Cartier… de la Chine au Canada

Portrait de Jacques Cartier (1491-1557).
Portrait de Jacques Cartier (1491-1557).

C’est vraisemblablement au large de Terre-Neuve que Jacques Cartier, marin déjà aguerri, conçoit son grand projet : comme tant d’autres avant lui, il rêve de trouver le fameux passage du Nord-Ouest, passage qui doit le conduire vers la Chine. Une route que tous les explorateurs tentent de trouver, avec une persévérance admirable, depuis des siècles et qui a déjà permis la découverte de l’Amérique.
François Ier, qui voit avec regret l’Espagne et le Portugal se partager le monopole des découvertes, agrée à son idée et c’est avec l’accord et les finances du roi que Cartier arme deux bâtiments en avril 1534. Après avoir longé Terre-Neuve et la côte ouest du nouveau continent, il pénètre dans ce qui lui paraît un bras de mer et qui se révèle être le Saint-Laurent.
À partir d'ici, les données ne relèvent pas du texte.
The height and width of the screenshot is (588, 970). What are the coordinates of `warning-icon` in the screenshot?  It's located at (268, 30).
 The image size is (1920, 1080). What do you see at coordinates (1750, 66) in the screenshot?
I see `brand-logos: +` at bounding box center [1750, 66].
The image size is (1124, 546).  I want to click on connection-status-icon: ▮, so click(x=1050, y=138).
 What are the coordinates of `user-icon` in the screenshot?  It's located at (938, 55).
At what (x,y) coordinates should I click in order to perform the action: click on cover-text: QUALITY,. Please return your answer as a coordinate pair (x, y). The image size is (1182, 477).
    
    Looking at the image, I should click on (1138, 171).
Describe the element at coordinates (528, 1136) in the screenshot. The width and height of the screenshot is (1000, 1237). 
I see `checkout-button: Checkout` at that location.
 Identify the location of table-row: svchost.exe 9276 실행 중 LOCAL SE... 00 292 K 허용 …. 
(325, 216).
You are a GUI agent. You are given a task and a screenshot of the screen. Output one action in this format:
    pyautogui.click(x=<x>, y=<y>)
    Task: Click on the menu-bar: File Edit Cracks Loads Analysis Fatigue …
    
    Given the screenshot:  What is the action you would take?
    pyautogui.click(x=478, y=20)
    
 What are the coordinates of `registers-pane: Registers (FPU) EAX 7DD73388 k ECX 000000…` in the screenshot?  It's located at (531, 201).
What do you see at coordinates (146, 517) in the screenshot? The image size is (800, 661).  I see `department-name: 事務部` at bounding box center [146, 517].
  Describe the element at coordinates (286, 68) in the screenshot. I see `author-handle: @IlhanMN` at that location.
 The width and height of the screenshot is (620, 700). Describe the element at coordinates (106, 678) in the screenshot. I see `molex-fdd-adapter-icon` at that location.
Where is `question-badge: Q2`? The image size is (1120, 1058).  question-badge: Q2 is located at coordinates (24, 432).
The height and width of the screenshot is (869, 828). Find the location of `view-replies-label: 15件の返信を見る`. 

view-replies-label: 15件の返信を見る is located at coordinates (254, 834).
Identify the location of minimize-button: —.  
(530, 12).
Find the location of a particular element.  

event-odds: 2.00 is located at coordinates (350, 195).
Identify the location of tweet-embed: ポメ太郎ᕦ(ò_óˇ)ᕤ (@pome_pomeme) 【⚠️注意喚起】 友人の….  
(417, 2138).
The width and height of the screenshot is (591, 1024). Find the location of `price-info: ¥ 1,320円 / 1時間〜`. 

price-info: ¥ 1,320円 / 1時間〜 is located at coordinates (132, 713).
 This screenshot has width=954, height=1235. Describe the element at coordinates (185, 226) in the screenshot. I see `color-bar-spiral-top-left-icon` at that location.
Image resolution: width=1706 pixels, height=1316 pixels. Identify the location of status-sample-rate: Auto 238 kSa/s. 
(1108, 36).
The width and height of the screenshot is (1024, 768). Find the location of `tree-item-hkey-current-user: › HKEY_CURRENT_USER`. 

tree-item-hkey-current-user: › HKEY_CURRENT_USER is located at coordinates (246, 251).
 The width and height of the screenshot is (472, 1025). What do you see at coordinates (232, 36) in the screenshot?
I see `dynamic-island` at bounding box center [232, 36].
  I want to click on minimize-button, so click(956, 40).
Il aborde à Gaspé : une croix, plantée en terre, indique la nouvelle possession du roi de France, possession à laquelle Cartier donne le nom de Canada, qui vient du mot iroquois « kanata », ce qui signifie « village ». Pourtant, ce ne sont pas les Iroquois que Cartier croise en premier sur sa route mais, vraisemblablement, les Hurons qui parlent une langue proche de l’iroquois.
Le Canada est une terre pleine de promesses à en croire les Indiens : Cartier est convaincu ; de retour en France, en septembre 1534, il convainc à son tour le roi. Et dès mai 1535, il reprend la mer. Fort de trois nouveaux bateaux et de la confiance de François Ier, le Malouin pénètre hardiment à l’intérieur des terres. Remontant le Saint-Laurent, il atteint le village indien d’Hochelaga qui deviendra, sous l’égide des Français, Mont Royal puis Montréal.
Après un hiver rigoureux marqué par les ravages du scorbut, l’équipage de Cartier reprend la mer. De retour en France, en 1536, le marin n’a de cesse de remonter une expédition avec, cette fois, l’idée d’installer une colonie. Ce sera le but de la dernière expédition du Malouin, que le roi de France va cependant soumettre à l’autorité de Jean-François de la Roque, seigneur de Roberval et premier gouverneur de la « Neuve-France ».
En 1541, les premiers colons s’installent le long des rives du Saint-Laurent. Cartier, quant à lui, retourne en France sitôt les cales pleines. Mais les richesses attendues ne sont en fait que du schiste ou du cuivre. Dès lors, le roi se désintéresse de la nouvelle colonie et c’est, dans un relatif anonymat, que meurt Cartier, en 1557.
D’un point de vue strictement pratique, le bilan de l’aventure Jacques Cartier peut sembler bien maigre. On peut dire que les trois expéditions entreprises par le Malouin peuvent être considérées comme des échecs sur toute la ligne : la route septentrionale des Indes n’existe pas, les fameuses pierres précieuses rapportées du Canada sont sans valeur, les hivers sont si durs que la colonisation semble impossible. Pourtant, derrière cet apparent échec, l’œuvre de Jacques Cartier nous apparaît aujourd’hui considérable. Il a enrichi la connaissance géographique et permis les progrès de la cartographie ; il a baptisé des dizaines de lieux et certains toponymes ont vécu jusqu’à nos jours ; par ses écrits, il a transmis l’histoire de ses voyages à la postérité.
Si les découvertes du Malouin sont sans commune mesure avec celles d’un Christophe Colomb, d’un Vasco de Gama ou d’un Magellan, elles représentent néanmoins un apport considérable à la connaissance géographique.
Quant à Cartier lui-même, s’il n’était pas le premier navigateur qui soit parvenu jusqu’au golfe Saint-Laurent -il avait été précédé dans ces parages, notamment par Cortereal, Cabot et Verrazzano- personne ne lui a jamais contesté l’honneur d’avoir véritablement fait et assuré la découverte du Canada.